- [WHAT YOU HAVE TO DO]
Pick out each line in the items below that contains the word "Click", and copy those lines in full.

- [PROVIDED RECORDS]
______________________________

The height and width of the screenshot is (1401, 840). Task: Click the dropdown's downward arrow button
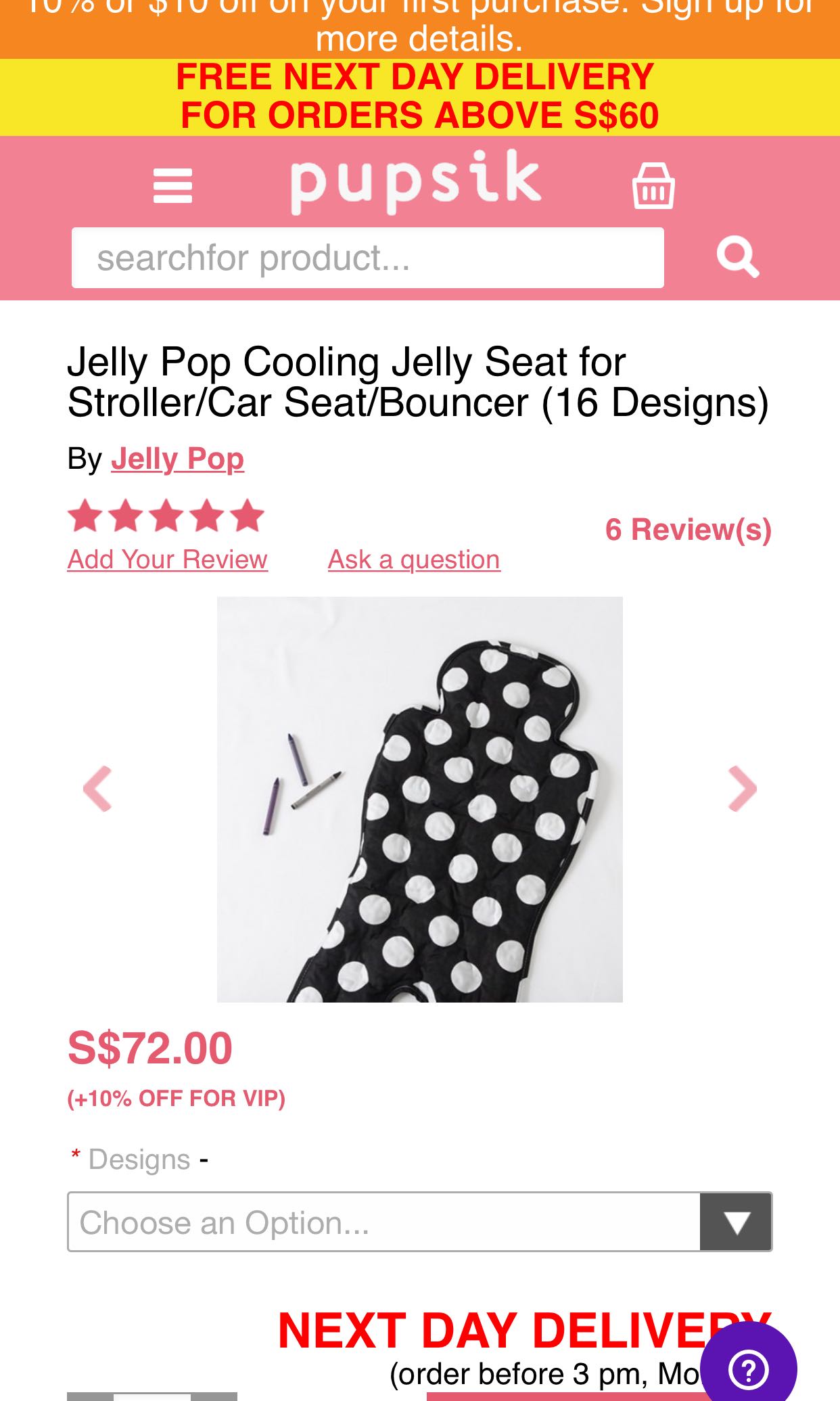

______________________________

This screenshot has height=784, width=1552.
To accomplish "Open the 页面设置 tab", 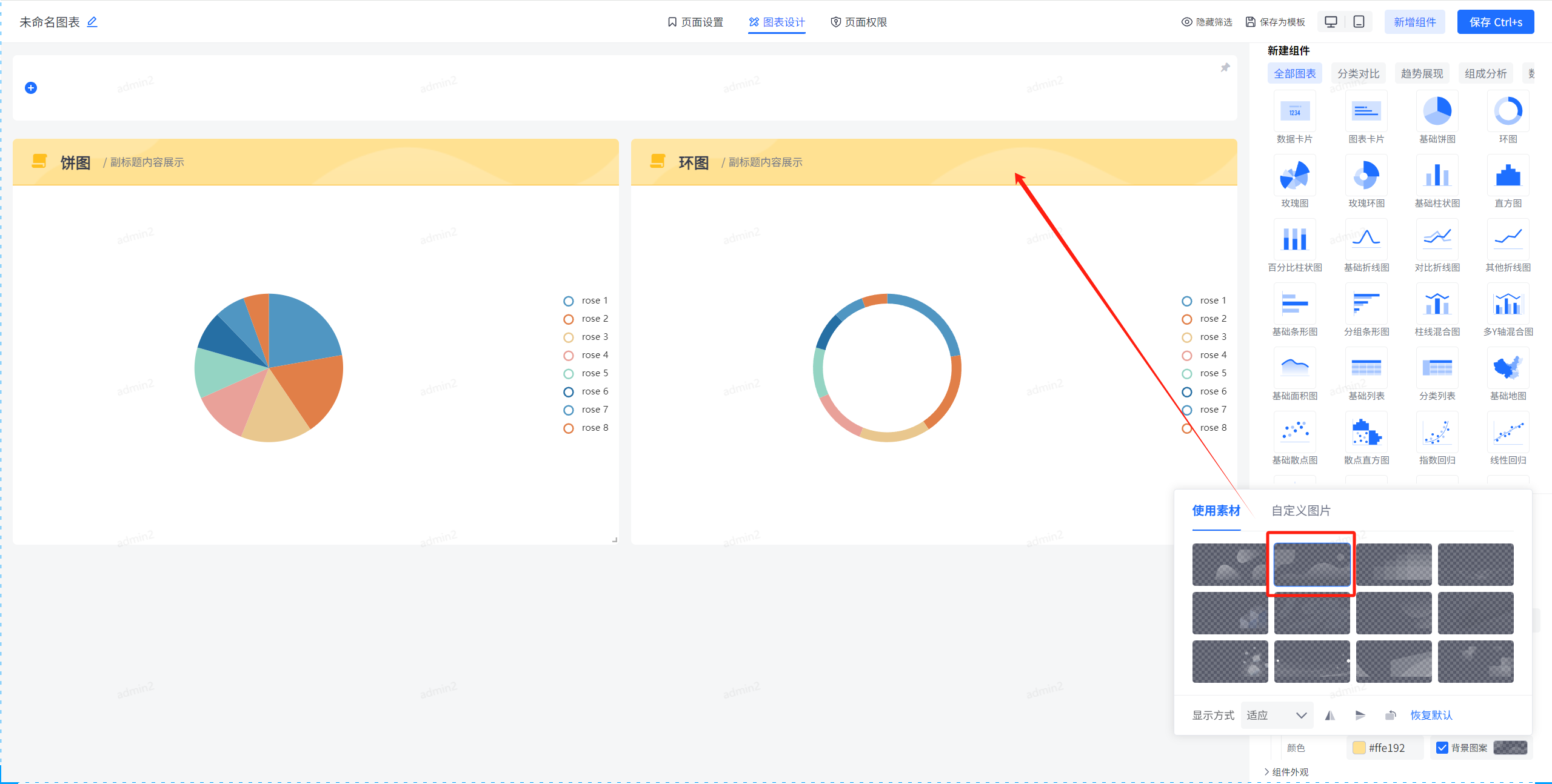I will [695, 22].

______________________________

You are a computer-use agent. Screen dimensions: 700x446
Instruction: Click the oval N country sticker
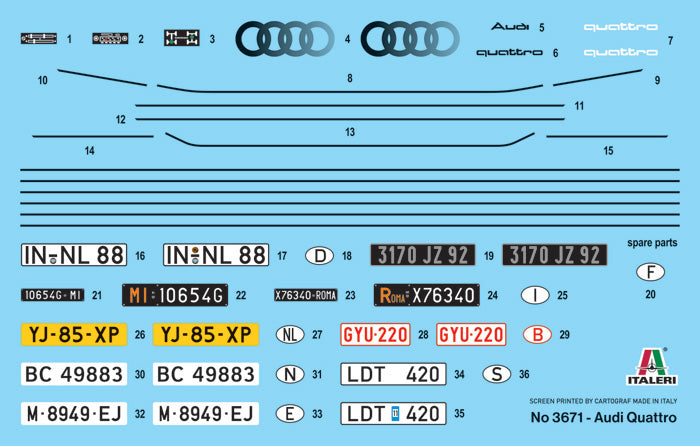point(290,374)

______________________________

- [FULL OUTPUT]
The height and width of the screenshot is (1401, 840). Task: Click the dropdown's downward arrow button
Instruction: Click the oval N country sticker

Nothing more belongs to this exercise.